11ty is bloat-free for visitors

This is much more important, and might explain why I’ve had preferential experience with Jekyll and Hugo in the past.

Many Javascript-based SSGs bundle in client code too. Sometimes this makes sense: You might use Next and Nuxt to build component rich SPAs, but for blogging and brochure stuff, an extraneous 100KB of swarf delivers a poor user experience.

11ty is one of the few JS SSGs that doesn’t force script on your users. If you want “pure” HTML, that’s what you’ll get. If you’re economic with your CSS and images, it’s easy to juice the performance stats.

100% on Pagespeed

11ty comes with batteries

You don’t have to pick between Markdown and Pug, Liquid or Nunjucks. You get them all, and more. Frontmatter can be in YAML, TOML, HAML, JSON even build-time javascript. So what? So what?! You wouldn’t say that if you’d ever wasted a day trying to work out what the hell a Hugo site was doing because of a typo in a template who’s syntax was so thick and unwelcoming, people build castle walls with it. 11ty is simple.

There’s also a huge pile of community 11ty plugins too.

11ty helps you use your own batteries

If you don’t get on with something in 11ty, you use something else, or rip it out and do your own thing.

This was best demonstrated for me when I wanted to extend the Markdown formatter. My old posts had short-code in to generate Youtube embeds, special floats, etc. Converting this over from Django was easy with a couple of third-party projects, markdown-it and markdown-it-container. Here’s an example of a little explainer short-code I now have:

Adding template-filters for all the bundled template languages is also made really simple:

  eleventyConfig.addFilter("striptags", v => v.replace(/(<([^>]+)>)/gi, ""))

If you’ve ever used opinionated software before, perhaps even your own, you’ll recognise and appreciate that 11ty isn’t just getting out of your way, it’s going out of its way to make your life easy.

Three sites in, what’s not so good?

Pagination is good and frustrating in equal measure. Collections seem like a good idea, filtering them into new collections is easy enough, but actually paginating them can be a bit of a mess. To show a tag page, for example, you actually use pagination to filter the collection. But then you can’t [easily] paginate that data. If I had hundreds of posts in any one tag, this’d be a problem.

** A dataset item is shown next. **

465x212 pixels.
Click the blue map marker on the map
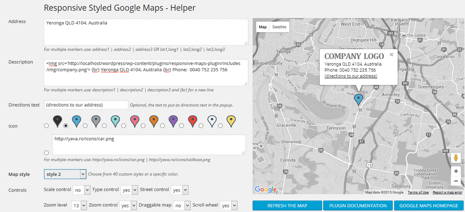click(359, 99)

There could also be a slightly tighter asset build system. I want PostCSS to know my output HTML (so PurgeCSS can slice down the CSS) but I also want to hash my static filenames to not get stale cache entries, which would change the HTML. I currently do this with a hairy find-and-replace after the build.

A scoped include like Django’s would solve a couple of problems I’ve hacked around:

{% include 'template' with variable=value %}

But these are small complaints. It works well and I’m really happy with it. I’d heartily recommend it to anyone.